Effects of calcium channel blockers on systemic hemodynamics in hypertension

Increased total peripheral resistance is the hemodynamic abnormality that characterizes established essential hypertension. Therefore, an antihypertensive agent should reduce arterial pressure by decreasing total peripheral resistance while maintaining systemic flow as well as flow to the target organs of hypertensive disease: the brain, heart, and kidney. Drugs that reduce total peripheral resistance have been used for many years. However, their stimulation of renal and humoral responses counteracts the antihypertensive effect and thereby limits their efficacy. Thus, when total peripheral resistance is reduced, the sympathetic nervous system and the renin-angiotensin system are activated.
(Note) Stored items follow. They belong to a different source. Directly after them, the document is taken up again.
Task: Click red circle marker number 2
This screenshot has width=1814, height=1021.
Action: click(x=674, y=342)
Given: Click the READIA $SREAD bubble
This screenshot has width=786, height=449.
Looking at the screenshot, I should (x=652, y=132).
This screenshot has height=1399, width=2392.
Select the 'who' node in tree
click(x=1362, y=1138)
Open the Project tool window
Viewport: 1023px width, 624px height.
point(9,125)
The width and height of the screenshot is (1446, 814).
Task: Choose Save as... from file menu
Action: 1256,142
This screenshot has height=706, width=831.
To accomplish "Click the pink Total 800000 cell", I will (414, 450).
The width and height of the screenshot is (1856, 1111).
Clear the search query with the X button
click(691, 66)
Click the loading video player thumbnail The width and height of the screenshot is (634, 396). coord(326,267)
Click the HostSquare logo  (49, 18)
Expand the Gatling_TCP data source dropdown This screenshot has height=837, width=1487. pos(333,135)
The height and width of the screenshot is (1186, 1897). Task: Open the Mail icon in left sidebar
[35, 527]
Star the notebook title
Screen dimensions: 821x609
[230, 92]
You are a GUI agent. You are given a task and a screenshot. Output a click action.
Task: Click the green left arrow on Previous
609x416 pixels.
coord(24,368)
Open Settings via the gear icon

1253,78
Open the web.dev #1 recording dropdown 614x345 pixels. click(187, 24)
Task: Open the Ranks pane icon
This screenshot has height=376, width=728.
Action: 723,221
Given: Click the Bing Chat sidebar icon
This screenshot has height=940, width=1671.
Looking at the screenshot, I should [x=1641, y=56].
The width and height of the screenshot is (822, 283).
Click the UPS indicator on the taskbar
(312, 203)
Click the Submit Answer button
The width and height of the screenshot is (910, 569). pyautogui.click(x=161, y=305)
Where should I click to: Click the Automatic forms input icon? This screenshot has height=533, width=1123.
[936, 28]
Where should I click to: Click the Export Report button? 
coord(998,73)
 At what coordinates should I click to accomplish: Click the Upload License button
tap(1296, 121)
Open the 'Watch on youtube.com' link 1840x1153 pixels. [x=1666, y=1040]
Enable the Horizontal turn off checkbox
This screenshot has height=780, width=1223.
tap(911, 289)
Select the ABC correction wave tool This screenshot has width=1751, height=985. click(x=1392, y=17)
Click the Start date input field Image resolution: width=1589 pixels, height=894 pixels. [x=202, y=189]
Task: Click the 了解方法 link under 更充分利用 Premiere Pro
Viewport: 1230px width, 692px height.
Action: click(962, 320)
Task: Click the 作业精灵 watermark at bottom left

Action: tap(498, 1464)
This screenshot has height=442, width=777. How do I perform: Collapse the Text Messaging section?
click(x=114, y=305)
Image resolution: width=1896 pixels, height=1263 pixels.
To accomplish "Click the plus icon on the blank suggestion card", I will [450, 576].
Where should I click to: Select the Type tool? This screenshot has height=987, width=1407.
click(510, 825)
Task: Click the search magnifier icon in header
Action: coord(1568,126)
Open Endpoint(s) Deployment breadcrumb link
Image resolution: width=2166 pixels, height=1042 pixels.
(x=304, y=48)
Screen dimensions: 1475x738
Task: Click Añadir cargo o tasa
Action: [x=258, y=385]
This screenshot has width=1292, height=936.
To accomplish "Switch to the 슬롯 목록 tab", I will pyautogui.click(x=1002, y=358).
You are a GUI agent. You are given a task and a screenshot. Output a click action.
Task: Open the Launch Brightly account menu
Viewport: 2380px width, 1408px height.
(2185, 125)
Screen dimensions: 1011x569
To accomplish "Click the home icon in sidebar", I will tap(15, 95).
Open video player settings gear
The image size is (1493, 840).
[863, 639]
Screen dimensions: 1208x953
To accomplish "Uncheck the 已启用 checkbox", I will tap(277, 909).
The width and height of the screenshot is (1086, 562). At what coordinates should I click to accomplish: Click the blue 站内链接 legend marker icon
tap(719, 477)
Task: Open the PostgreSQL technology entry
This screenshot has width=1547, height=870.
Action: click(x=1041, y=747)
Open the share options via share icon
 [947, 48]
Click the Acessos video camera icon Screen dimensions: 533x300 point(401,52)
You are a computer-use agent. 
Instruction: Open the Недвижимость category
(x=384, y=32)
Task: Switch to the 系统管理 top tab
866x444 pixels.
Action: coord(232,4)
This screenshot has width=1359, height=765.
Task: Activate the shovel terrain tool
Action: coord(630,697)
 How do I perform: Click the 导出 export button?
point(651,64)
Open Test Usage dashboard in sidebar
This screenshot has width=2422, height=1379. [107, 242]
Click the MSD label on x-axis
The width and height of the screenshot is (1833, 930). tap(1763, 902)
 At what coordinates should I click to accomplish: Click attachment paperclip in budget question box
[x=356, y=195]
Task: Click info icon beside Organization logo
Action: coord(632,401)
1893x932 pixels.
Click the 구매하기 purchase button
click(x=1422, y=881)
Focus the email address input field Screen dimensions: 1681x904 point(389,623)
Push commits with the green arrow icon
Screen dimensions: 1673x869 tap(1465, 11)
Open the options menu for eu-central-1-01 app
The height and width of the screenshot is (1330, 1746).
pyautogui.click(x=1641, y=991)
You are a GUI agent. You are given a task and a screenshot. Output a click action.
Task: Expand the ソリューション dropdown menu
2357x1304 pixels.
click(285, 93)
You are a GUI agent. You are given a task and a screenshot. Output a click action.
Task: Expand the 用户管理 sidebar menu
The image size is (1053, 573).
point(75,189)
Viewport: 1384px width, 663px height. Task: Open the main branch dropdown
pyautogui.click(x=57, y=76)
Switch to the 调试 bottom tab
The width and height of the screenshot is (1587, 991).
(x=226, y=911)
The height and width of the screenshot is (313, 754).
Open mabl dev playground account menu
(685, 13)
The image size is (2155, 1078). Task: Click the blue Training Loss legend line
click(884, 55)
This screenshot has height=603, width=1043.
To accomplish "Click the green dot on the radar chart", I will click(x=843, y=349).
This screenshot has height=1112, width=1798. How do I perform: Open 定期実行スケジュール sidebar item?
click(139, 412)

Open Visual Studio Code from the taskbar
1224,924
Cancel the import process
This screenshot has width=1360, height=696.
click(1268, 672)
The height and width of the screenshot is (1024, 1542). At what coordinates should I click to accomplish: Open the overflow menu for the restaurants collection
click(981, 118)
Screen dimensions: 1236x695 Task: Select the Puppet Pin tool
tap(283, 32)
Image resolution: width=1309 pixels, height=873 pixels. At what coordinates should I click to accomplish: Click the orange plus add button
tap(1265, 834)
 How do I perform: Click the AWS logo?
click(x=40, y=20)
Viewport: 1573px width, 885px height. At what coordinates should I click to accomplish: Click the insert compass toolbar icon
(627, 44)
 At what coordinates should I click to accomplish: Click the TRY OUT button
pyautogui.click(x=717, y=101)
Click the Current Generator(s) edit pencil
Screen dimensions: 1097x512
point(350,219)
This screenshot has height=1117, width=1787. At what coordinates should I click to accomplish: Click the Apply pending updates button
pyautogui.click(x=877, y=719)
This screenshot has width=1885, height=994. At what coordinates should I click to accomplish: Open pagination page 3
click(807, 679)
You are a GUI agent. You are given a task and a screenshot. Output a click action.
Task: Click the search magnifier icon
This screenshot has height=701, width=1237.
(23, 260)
Increases in myocardial contractility, sympathetic tone, and angiotensin-mediated vasoconstriction; sodium and fluid retention; and tachycardia may result, thereby blunting the drug-induced decrease in arterial pressure and producing so-called "pseudoresistance" to the antihypertensive regimen. Most calcium channel blockers appear to differ from other vasodilators because neither the renin-angiotensin system nor the sympathetic nervous system is stimulated during long-term treatment. Moreover, in patients with left ventricular hypertrophy, certain calcium channel blockers allow left ventricular hypertrophy to regress.